“Changement climatique : les septiques contre les croyants”, était le titre de la séance de l’Agora de samedi dernier. Cette question en a immédiatement soulevé d’autres et les trois intervenants ont affirmé à l’unisson qu’outre un problème environnemental, il s’agit aussi d’une question de richesse.

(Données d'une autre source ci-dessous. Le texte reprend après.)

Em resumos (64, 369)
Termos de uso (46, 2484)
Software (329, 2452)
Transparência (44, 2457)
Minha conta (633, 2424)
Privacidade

Luis Ángel Fernández Hermana, consultant et journaliste en environnement, a fait un rappel des études qui ont été menées à bien sur le changement climatique et il s’est demandé si c’est un problème qui peut découler sur la disparition des espèces ou si c’est un problème crée par les hommes qui apporteront peut-être des solutions. Manuel Toharia, directeur du Parc des sciences de Valencia, a reconnu le problème environnemental mais il a soulevé également les incertitudes de la recherche sur le climat.
Le spécialiste a avancé que les recherches mélangent des données très précises relevées au cours des dernières années avec celles des siècles précédents qui ne sont pas aussi précises ni fiables. Il a expliqué, d’autre part, que le dioxyde de carbone n’est pas le seul gaz à effet de serre et qu’il y a aussi le méthane ou la vapeur d’eau qui contrairement aux apparences peut avoir sa part de responsabilité dans l’augmentation des températures. Mais il a reconnu que les études sur ce gaz n’ont pas été réalisées de manière efficace. « Ce dont nous sommes sûrs, c’est que c’est un fait et qu’il se produit à grande vitesse », a affirmé le journaliste scientifique, Luis Reales, pour qui le problème réel de la planète n’est pas tant le changement climatique mais les inégalités entre les pays.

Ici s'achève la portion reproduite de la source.